Officially, the People’s Republic of China has 55 distinct ethnic minority groups, which total to about 100 million in number or 8.5 percent of the country’s population.  Most of these minorities live on the margins of China-proper, and do not have greater issues with the national government than the Han majority who live in similar situations.  Some groups, such as the ethnic Koreans (Chaoxian) and Manchu (Mǎnzú), are highly integrated into the Chinese mainstream.  However, the best known Chinese minority internationally, especially in the West, are the Tibetans (XīZàng).  They are widely understood to be an oppressed culturally distinct minority who wants independent or, at the very least, greater autonomy from Beijing.

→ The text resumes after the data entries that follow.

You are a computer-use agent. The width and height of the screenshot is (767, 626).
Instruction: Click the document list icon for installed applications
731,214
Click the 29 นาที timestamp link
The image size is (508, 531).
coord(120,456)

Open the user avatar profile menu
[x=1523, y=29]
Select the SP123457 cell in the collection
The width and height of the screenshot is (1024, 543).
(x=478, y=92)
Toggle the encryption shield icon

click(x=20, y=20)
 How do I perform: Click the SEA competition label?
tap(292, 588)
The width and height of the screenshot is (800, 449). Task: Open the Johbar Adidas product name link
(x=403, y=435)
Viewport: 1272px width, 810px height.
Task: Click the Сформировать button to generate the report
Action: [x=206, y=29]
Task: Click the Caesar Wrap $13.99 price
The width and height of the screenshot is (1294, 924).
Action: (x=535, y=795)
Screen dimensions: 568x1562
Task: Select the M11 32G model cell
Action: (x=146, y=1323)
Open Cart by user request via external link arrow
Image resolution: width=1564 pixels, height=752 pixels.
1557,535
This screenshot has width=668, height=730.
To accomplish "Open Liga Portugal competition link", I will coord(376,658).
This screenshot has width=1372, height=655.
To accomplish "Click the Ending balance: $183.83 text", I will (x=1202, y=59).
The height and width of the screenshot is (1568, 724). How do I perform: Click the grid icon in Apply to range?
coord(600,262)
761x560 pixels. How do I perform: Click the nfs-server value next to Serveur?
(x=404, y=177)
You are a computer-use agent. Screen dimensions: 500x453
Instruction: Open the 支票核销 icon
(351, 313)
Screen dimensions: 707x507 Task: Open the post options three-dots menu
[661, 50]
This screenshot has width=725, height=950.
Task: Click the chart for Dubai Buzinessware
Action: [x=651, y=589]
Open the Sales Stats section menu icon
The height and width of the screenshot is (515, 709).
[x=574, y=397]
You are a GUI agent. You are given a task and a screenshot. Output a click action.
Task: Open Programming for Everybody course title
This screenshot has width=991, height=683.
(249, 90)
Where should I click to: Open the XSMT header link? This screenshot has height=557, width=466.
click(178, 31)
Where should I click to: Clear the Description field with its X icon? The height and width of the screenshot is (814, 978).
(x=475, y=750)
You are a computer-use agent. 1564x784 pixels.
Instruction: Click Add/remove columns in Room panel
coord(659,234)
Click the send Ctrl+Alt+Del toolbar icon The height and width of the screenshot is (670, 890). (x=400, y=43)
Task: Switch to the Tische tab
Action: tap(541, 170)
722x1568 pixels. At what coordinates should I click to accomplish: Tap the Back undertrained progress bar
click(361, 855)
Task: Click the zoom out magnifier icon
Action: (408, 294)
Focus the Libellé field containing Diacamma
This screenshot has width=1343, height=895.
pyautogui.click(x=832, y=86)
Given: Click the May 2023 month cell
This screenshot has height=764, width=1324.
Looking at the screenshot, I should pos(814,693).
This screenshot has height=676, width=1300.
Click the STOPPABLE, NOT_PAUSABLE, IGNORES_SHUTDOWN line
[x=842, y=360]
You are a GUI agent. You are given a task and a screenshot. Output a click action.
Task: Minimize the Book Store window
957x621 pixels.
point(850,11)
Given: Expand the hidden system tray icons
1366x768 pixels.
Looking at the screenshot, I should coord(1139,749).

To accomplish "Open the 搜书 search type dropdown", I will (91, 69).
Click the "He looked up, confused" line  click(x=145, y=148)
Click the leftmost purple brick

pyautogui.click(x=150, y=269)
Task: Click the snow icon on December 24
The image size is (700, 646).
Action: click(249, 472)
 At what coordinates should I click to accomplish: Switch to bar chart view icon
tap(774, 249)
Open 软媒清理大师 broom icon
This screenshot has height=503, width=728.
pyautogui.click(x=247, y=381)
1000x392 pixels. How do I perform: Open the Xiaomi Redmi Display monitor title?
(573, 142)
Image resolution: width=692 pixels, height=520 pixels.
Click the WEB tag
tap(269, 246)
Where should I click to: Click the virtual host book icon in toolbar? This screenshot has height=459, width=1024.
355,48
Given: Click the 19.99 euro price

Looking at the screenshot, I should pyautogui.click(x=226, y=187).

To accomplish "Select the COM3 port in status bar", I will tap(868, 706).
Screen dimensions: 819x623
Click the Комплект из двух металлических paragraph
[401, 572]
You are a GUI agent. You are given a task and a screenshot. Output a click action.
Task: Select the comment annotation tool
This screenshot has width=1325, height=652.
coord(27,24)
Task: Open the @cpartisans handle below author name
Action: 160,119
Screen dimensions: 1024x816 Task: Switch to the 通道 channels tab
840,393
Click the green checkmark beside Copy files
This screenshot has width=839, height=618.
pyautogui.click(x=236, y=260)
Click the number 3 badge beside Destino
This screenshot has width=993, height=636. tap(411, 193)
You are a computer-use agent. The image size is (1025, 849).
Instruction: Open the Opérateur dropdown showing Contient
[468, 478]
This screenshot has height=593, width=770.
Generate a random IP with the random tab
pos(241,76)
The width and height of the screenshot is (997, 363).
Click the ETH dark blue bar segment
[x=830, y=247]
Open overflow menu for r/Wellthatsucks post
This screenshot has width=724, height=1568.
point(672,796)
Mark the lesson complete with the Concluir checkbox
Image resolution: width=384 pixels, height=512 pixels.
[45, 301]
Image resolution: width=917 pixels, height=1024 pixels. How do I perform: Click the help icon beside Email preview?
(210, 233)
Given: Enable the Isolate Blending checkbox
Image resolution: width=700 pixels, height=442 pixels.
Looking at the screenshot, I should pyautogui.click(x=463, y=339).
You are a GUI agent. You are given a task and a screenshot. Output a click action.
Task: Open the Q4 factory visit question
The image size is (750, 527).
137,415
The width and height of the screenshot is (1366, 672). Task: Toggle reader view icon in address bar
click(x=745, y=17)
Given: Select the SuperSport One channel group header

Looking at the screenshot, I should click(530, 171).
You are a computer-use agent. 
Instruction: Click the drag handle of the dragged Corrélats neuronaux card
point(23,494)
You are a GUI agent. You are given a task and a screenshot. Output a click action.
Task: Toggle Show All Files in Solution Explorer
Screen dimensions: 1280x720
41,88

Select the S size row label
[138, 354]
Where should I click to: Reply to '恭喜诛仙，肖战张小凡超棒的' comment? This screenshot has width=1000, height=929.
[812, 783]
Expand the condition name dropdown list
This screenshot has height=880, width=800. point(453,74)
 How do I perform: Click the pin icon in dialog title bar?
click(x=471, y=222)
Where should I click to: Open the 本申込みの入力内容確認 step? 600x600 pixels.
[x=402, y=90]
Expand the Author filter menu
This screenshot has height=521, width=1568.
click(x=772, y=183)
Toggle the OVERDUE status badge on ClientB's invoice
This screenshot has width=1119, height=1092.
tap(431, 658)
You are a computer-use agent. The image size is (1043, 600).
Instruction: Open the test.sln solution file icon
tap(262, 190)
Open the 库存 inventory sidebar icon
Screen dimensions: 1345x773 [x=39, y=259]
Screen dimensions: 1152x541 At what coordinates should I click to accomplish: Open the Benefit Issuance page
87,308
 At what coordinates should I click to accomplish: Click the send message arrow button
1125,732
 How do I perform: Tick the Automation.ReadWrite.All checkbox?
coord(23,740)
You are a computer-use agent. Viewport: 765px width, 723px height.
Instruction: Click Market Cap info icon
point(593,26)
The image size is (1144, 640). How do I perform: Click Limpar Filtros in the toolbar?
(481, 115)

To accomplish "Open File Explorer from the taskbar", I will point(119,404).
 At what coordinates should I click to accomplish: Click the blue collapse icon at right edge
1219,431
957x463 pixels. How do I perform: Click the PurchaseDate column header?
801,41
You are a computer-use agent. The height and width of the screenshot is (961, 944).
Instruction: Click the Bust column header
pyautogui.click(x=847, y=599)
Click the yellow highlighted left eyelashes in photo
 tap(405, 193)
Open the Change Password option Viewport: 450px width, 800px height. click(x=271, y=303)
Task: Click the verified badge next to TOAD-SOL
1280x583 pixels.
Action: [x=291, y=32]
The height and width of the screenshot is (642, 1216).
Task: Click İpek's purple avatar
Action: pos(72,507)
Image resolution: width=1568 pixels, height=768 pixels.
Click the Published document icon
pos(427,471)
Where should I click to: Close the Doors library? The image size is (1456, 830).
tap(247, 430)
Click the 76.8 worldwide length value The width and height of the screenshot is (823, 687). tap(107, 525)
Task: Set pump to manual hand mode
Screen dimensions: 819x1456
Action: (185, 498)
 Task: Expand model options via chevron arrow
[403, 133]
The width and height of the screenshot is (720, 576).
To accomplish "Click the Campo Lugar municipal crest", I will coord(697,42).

This level of international awareness is astonishing; considering, the Tibet Autonomous Region (Xīzàng Zìzhìqū) is roughly 12% of China’s total land area, but Tibetans make up less than half of one percent of China’s population.  This makes them only the ninth largest minority group.  The Tibetan Issue is well known, primarily due to a superior global marketing campaign, which includes the venerable Dalai Lama and a host of celebrity Western activists, such as Richard Gere and Sting.  However, the Uighurs (also Uyghurs, Wéiwú’ěr) are a more numerous minority who have struggled just as long against the Han Chinese, whose homeland also makes up a larger territory, have never enjoyed the same international regard.  Perhaps, Turkic Muslims are not as appealing to the hearts and minds of the West as monks in flowing robes, despite the latter’s harsh feudalistic history.  Besides cultural bias, the Uighurs have likely failed at marketing, because unlike the Tibetans, they have no central leadership that is universally recognized by all the disparate factions.